Your instructions:
Copy the entries below exactly, starting at the line containing "The width and height of the screenshot is (2352, 1095)." and ending with the line containing "tap(282, 94)", both included.

──────── Provided information

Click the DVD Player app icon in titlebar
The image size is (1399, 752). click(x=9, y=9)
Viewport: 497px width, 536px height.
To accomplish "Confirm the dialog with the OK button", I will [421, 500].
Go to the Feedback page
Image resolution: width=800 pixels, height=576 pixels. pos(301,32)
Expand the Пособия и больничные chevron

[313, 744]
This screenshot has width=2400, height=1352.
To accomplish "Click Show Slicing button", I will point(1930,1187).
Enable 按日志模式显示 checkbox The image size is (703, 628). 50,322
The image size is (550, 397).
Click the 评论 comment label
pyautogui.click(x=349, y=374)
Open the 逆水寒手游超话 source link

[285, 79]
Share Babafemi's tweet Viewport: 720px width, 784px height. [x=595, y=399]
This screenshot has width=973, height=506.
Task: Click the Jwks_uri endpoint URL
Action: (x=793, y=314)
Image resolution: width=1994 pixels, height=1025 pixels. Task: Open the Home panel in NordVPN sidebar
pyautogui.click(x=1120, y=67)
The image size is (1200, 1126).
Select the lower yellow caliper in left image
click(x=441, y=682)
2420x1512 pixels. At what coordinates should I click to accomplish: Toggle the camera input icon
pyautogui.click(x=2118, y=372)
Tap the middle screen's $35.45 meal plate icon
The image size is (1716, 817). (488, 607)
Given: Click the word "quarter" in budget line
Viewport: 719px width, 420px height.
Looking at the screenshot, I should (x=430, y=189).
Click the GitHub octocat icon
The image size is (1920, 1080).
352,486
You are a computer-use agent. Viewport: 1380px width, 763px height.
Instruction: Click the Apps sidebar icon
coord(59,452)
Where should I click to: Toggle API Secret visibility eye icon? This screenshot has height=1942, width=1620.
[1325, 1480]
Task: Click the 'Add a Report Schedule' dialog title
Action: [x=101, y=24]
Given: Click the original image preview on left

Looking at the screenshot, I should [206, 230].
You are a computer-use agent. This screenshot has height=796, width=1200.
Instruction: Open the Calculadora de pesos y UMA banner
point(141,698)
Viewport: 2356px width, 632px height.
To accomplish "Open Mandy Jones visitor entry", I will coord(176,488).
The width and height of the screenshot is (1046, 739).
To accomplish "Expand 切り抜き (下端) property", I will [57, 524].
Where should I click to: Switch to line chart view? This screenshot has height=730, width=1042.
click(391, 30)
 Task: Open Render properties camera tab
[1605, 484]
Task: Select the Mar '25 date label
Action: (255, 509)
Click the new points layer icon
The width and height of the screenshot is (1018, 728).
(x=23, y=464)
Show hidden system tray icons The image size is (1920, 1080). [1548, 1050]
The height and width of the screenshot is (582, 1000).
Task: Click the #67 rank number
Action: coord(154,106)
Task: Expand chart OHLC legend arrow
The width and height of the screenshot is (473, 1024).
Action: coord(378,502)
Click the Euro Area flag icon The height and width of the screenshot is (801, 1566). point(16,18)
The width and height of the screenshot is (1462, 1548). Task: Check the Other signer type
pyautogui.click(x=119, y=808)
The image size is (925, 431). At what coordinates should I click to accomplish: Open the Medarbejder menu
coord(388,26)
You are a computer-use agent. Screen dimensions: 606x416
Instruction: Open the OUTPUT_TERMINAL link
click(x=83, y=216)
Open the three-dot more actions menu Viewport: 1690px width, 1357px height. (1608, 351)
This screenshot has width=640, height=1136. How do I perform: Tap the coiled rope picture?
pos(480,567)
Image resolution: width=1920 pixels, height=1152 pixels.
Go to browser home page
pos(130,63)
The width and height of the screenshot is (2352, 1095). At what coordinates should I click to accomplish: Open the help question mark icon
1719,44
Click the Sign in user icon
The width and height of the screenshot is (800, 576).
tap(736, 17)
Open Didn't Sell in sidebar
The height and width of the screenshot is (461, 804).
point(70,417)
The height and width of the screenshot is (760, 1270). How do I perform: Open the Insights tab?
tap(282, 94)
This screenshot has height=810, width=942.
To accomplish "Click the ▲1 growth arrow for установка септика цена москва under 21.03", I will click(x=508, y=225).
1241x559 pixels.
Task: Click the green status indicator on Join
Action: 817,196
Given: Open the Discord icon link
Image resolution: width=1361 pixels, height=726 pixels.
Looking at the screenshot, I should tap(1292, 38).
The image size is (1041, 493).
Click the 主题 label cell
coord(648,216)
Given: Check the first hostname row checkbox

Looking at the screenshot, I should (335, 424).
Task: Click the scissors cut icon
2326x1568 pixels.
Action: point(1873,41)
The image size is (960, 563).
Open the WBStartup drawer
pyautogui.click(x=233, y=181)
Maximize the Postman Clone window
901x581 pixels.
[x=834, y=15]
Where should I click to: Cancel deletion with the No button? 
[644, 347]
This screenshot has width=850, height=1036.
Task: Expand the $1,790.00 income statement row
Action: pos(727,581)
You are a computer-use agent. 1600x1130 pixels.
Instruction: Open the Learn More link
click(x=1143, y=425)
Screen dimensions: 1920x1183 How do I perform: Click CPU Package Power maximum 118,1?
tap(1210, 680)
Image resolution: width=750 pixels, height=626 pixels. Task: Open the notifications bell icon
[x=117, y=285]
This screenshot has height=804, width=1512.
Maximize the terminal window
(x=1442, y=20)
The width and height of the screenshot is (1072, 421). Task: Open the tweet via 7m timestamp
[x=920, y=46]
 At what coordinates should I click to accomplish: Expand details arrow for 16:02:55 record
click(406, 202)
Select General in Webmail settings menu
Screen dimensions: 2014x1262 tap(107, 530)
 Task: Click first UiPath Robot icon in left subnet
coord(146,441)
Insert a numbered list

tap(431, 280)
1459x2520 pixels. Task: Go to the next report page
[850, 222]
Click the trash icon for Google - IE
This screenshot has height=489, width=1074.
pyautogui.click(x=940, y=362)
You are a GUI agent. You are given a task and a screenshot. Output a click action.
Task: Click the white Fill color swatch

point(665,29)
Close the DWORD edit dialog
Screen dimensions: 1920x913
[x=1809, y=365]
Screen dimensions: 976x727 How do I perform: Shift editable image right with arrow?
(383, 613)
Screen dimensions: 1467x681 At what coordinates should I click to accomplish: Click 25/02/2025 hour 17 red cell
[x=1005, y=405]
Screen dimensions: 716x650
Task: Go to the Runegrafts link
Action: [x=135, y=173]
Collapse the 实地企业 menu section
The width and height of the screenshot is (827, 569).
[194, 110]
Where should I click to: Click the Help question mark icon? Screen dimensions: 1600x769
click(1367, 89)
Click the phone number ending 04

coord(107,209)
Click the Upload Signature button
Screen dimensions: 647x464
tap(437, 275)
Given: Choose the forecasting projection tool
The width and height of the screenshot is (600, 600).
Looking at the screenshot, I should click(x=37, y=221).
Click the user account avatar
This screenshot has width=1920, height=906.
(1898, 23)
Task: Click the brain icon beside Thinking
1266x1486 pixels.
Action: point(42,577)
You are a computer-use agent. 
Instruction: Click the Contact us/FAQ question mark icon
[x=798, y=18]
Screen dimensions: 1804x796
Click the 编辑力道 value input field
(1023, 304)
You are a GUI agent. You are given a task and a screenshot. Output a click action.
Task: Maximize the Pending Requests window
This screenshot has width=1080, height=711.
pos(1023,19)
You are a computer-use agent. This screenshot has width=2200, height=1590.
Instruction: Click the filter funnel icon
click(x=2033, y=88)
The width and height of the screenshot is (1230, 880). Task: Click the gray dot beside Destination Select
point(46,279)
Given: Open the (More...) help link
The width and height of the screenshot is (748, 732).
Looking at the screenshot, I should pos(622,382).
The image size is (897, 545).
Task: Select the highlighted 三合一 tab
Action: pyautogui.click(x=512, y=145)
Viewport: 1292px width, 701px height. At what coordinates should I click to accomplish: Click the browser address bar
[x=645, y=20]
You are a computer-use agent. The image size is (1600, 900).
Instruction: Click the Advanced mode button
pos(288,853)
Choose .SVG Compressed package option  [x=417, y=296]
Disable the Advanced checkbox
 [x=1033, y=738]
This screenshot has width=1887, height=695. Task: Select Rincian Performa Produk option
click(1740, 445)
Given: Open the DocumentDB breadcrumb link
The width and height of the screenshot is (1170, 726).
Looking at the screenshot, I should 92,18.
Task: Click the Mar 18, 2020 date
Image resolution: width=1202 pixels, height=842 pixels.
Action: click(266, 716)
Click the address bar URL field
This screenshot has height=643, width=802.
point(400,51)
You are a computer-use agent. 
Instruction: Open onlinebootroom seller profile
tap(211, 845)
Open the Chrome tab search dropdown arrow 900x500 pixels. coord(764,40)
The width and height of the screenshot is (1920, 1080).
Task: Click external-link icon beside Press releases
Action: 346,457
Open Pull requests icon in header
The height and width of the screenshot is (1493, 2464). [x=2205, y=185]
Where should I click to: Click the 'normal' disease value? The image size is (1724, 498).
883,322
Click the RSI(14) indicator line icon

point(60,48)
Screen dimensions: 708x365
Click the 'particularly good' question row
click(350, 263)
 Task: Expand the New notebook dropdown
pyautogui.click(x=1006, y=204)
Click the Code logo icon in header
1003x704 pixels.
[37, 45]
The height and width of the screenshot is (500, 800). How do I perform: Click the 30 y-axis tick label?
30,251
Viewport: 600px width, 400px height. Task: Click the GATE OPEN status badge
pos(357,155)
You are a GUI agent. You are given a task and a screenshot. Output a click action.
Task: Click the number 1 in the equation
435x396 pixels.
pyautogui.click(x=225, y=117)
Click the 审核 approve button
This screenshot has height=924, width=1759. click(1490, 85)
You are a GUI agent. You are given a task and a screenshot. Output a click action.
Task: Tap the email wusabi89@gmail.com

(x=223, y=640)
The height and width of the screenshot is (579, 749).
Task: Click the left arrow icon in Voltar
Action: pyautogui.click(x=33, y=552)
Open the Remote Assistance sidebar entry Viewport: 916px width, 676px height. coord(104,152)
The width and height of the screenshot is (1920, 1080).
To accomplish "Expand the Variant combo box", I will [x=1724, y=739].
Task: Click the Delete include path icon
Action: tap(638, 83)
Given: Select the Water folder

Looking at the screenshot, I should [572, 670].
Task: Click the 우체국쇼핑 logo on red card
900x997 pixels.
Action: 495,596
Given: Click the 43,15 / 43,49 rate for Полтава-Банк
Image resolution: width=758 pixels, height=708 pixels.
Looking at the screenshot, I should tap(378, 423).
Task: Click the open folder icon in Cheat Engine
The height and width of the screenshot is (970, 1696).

────────────────

Full output:
The width and height of the screenshot is (2352, 1095). At what coordinates should I click to accomplish: Open the help question mark icon
1719,44
Click the Sign in user icon
The width and height of the screenshot is (800, 576).
tap(736, 17)
Open Didn't Sell in sidebar
The height and width of the screenshot is (461, 804).
point(70,417)
The height and width of the screenshot is (760, 1270). How do I perform: Open the Insights tab?
tap(282, 94)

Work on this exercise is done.